* Yapılacak İş: Söylem ve kültür konulu metinden "Söylem analizi çok" ifadesiyle başlayan ve "(Yule, 1996: 83)." ifadesiyle biten bölümü, bu son ifade de dahil olmak üzere, hiçbir değişiklik yapmadan aktarın.

* Metin:
• Sonuç bulunamadı

BÖLÜM 2: EDİMBİLİM

2.2. Edimbilimin Unsurları

2.2.7. Söylem ve Kültür

Söylem, toplumların yaşayış biçimleriyle şekillenmiş ve ait olduğu kültürün özelliklerini yansıtan ifade biçimleridir. Her toplumun bünyesinde var olan bu ifade biçimleri, ortak bir bilgi birikimiyle oluşturulmuşlardır. Aynı kültürel ortamda yaşayan bireylerin aynı duyguları ve benzer durumları paylaşmaları sonucunda müşterek kültürel değerler ortaya çıkmaktadır. Bu değerler, iletişim ortamında dile getirilen söylemlerde belirgin hale gelebilir. Böylece söylemler, kültürel bilginin etrafında şekillenmiş olur. O halde, benzer bir duruma her toplumun aynı tepkiyi vermesi beklenemez, örneğin bazı toplumlarda “nereye gidiyorsun?” sorusu özel hayata müdahale olarak algılanırken, bazıları için hal hatır sorma anlamına gelebilir. Söylem analizi yaparken, yanlış anlamalara sebep vermemek ve anlaşılmanın sağlanması için o toplumun kültürü hakkında bilgi sahibi olmak gerekebilir.

Söylem analizi çok geniş çaplı eylemleri içermektedir. Bunlar, “oh” ya da “iyi” gibi kelimelerin günlük dilde nasıl kullanıldığının araştırılması ve bir kültürdeki, örneğin o kültürün eğitimsel ya da politik uygulamalarındaki baskın düşünce tarzının araştırma alanı üzerine yoğunlaşır (Yule, 1996: 83).

* Verilen Veriler:
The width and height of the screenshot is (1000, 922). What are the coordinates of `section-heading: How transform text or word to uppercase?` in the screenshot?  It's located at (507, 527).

* Görev Çıktısı:
Söylem analizi çok geniş çaplı eylemleri içermektedir. Bunlar, “oh” ya da “iyi” gibi kelimelerin günlük dilde nasıl kullanıldığının araştırılması ve bir kültürdeki, örneğin o kültürün eğitimsel ya da politik uygulamalarındaki baskın düşünce tarzının araştırma alanı üzerine yoğunlaşır (Yule, 1996: 83).